** WHAT TO PRODUCE **
As soon as the line containing "Click the red compose pencil button" appears, start repeating lines exactly and continue to the end of the entries; please skip pictures.

** SOURCE RECORDS **
^^^^^^^^

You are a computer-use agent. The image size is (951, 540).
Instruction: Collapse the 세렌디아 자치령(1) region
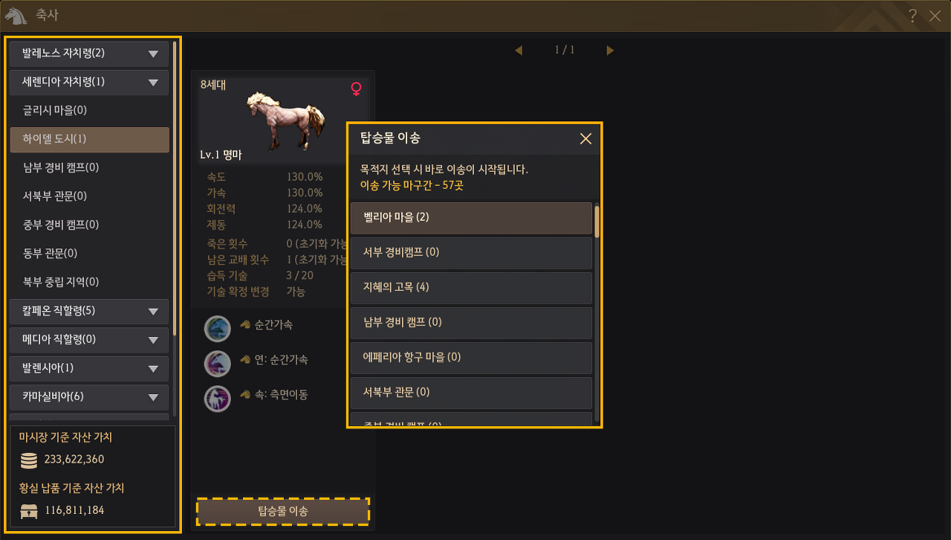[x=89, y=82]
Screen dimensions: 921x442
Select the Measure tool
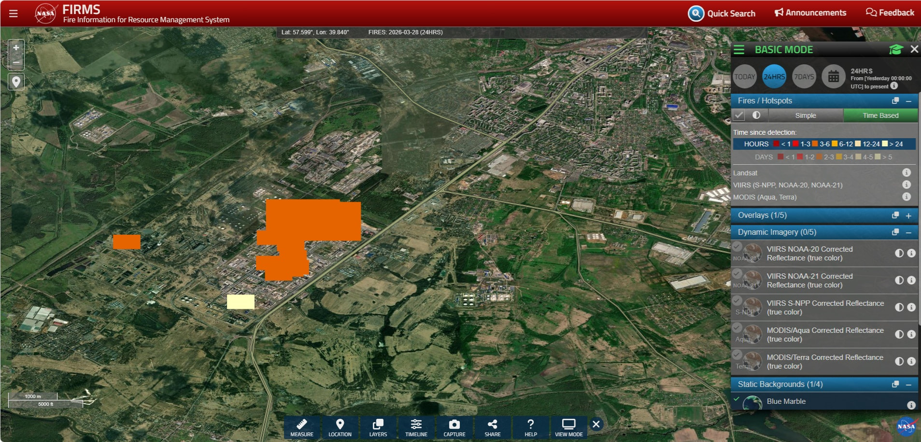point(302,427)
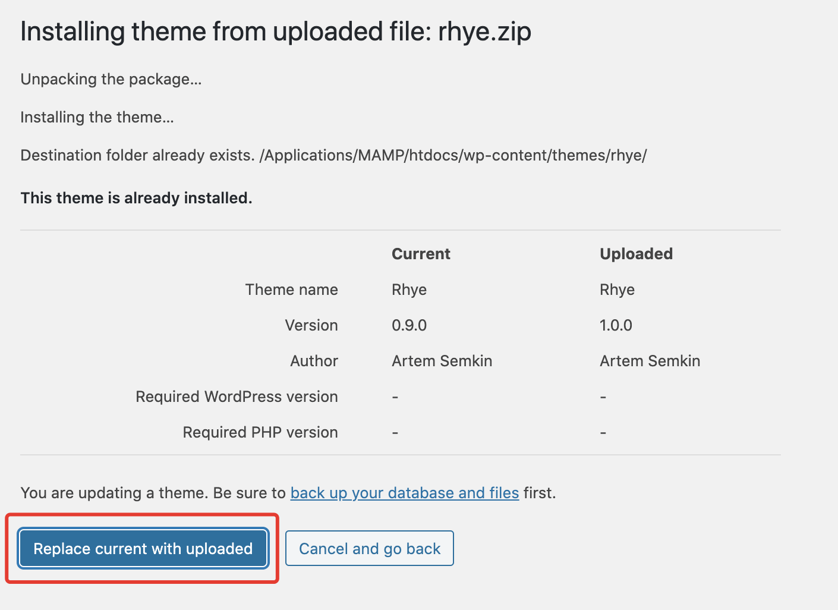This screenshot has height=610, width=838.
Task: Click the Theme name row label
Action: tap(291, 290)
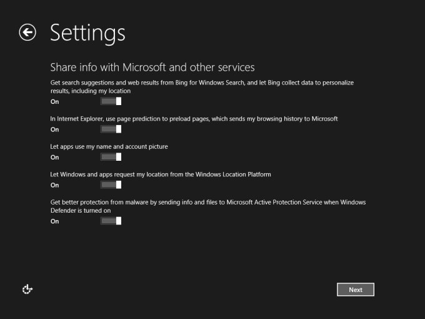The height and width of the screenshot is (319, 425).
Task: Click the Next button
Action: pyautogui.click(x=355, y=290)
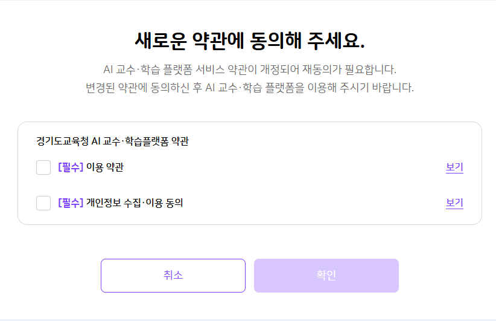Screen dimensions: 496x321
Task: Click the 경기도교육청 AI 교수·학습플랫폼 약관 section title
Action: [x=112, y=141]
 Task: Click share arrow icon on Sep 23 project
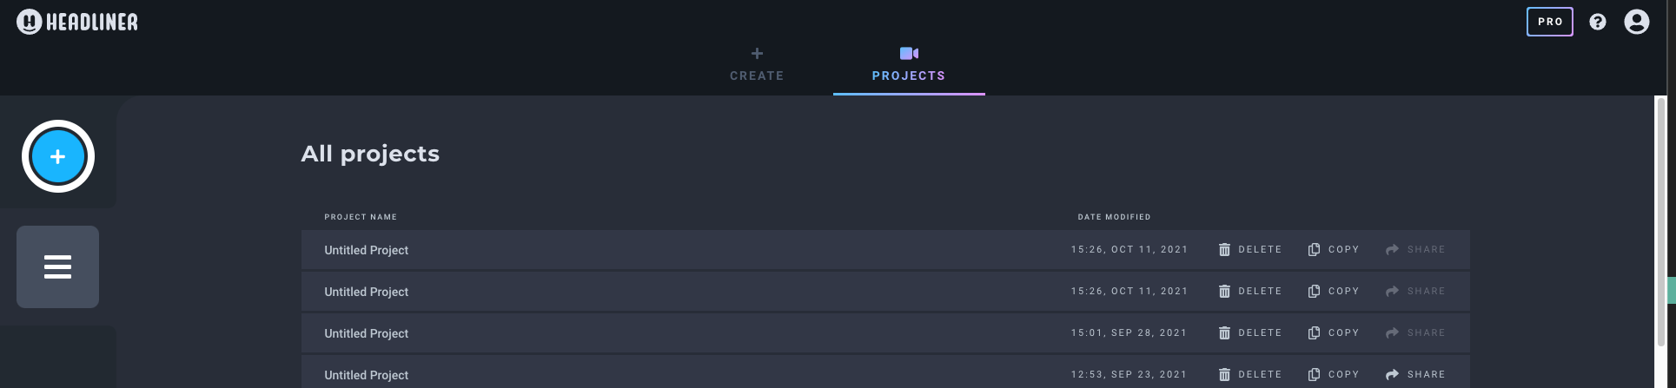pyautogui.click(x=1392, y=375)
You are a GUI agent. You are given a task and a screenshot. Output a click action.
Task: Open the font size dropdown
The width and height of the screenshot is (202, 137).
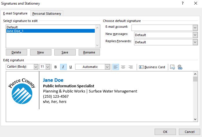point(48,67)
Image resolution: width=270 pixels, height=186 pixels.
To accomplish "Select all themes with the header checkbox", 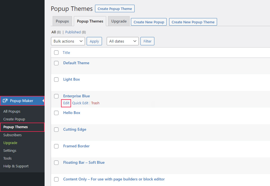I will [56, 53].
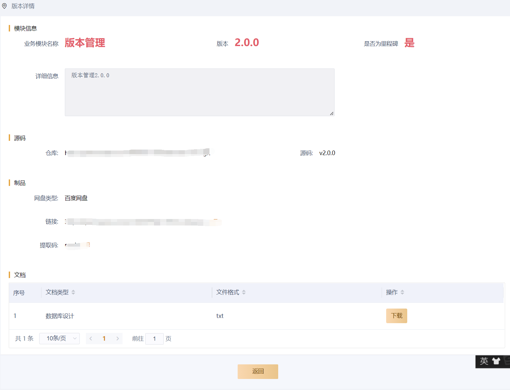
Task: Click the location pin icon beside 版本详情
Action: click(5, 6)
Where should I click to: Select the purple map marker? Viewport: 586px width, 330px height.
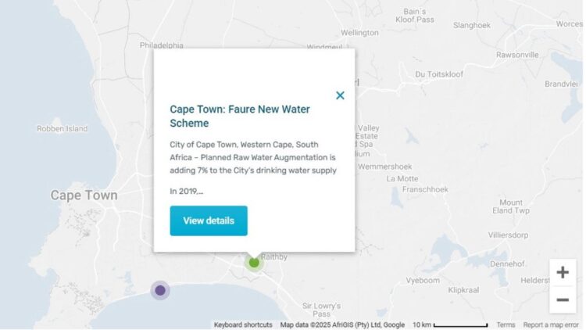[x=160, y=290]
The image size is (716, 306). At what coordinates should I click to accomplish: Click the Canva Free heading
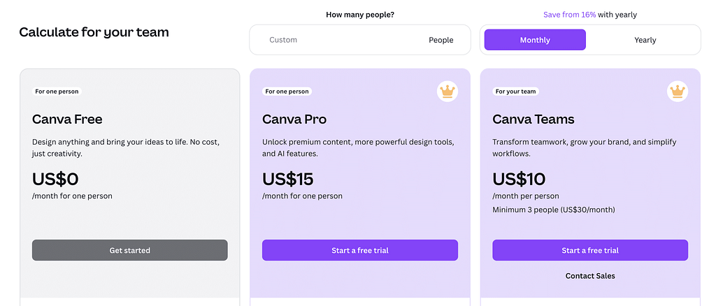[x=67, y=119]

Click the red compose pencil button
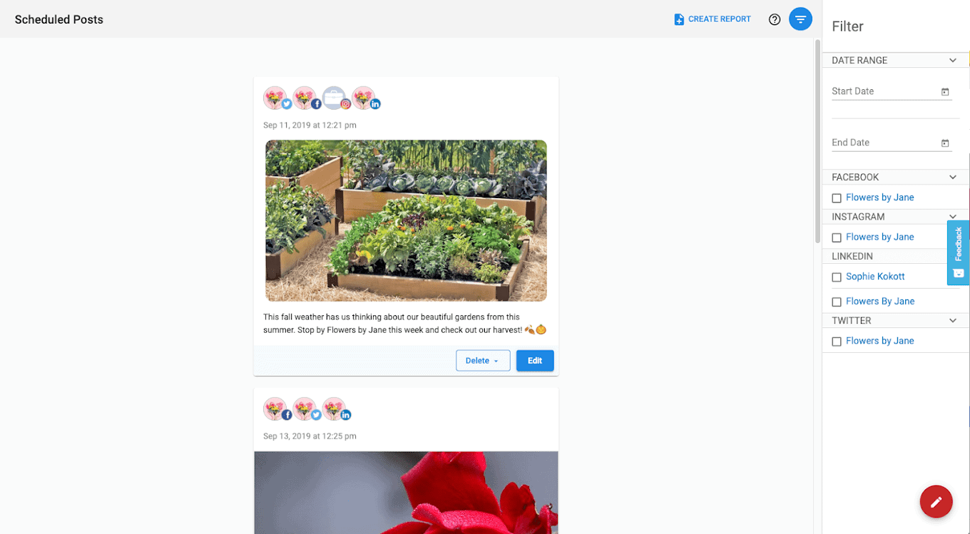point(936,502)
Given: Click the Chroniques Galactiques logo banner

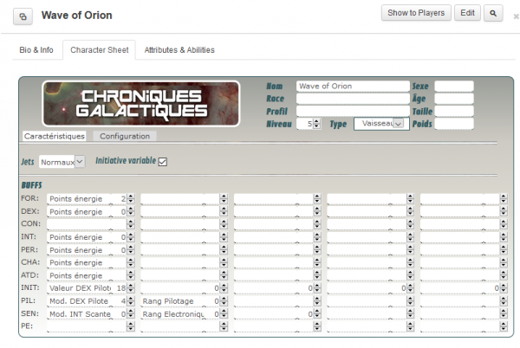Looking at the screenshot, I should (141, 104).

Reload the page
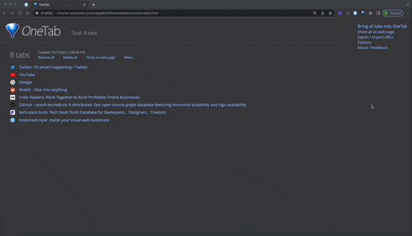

^^^^^^^^

** RESULT OF THE TASK **
Click the red compose pencil button
point(936,502)
Given: Click the Chroniques Galactiques logo banner

Looking at the screenshot, I should (141, 104).

Reload the page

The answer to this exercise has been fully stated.